Whenever we think about the AI world, the auto industry immediately comes to our minds. Self-driving cars is one of the fascinating future which does not seem to be a distant reality. We just sit inside the car and watch a movie while it takes you to its destination.

But is it that easy that cars can drive fully autonomous and pay attention to all contexts in an environment? In the past few years, many papers have been published to predict the possible future trajectories of cars and pedestrians that are socially acceptable.

Question: What will be one of the biggest challenges of self-driving cars?

Answer: Understanding pedestrian behavior and their future trajectory.

Human motion can be described as multimodal i.e. humans have the possibility to move in multiple directions at any given instant of time. And this behavior is one of the biggest challenges of self-driving cars.
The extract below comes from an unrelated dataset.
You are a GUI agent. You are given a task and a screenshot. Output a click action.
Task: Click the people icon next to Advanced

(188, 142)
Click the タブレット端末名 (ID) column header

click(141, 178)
Since they have to navigate through a human-centric world.

In this first part, I will discuss three papers in brief whose main aim is to predict future possible trajectories of pedestrians.

Social GAN

This is one of the initial papers that has stated using GAN to predict the possible trajectories of humans.

This paper tries to solve the problem by predicting the socially plausible future trajectories of humans that will help self-driving cars in making the right decision.

Aim:

The paper aims at resolving two major challenges:

  1. To have a computationally efficient interaction model among all people in a scene.
  2. To learn and produce multiple trajectories that are socially acceptable.

Method

Fig 1. Screenshot from Social Gan Research paper

This paper presented a GAN based encoder-decoder network that consists of a LSTM network for each person and a Pooling module that models interactions among them.

The whole model (shown in Fig 1.) can be represented by 3 different components:

Generator

The Generator consists of an encoder and a decoder. For each person, the encoder takes input as X_i. It embeds the location of each person and provides it as a fixed-length vector to the LSTM cell at time t.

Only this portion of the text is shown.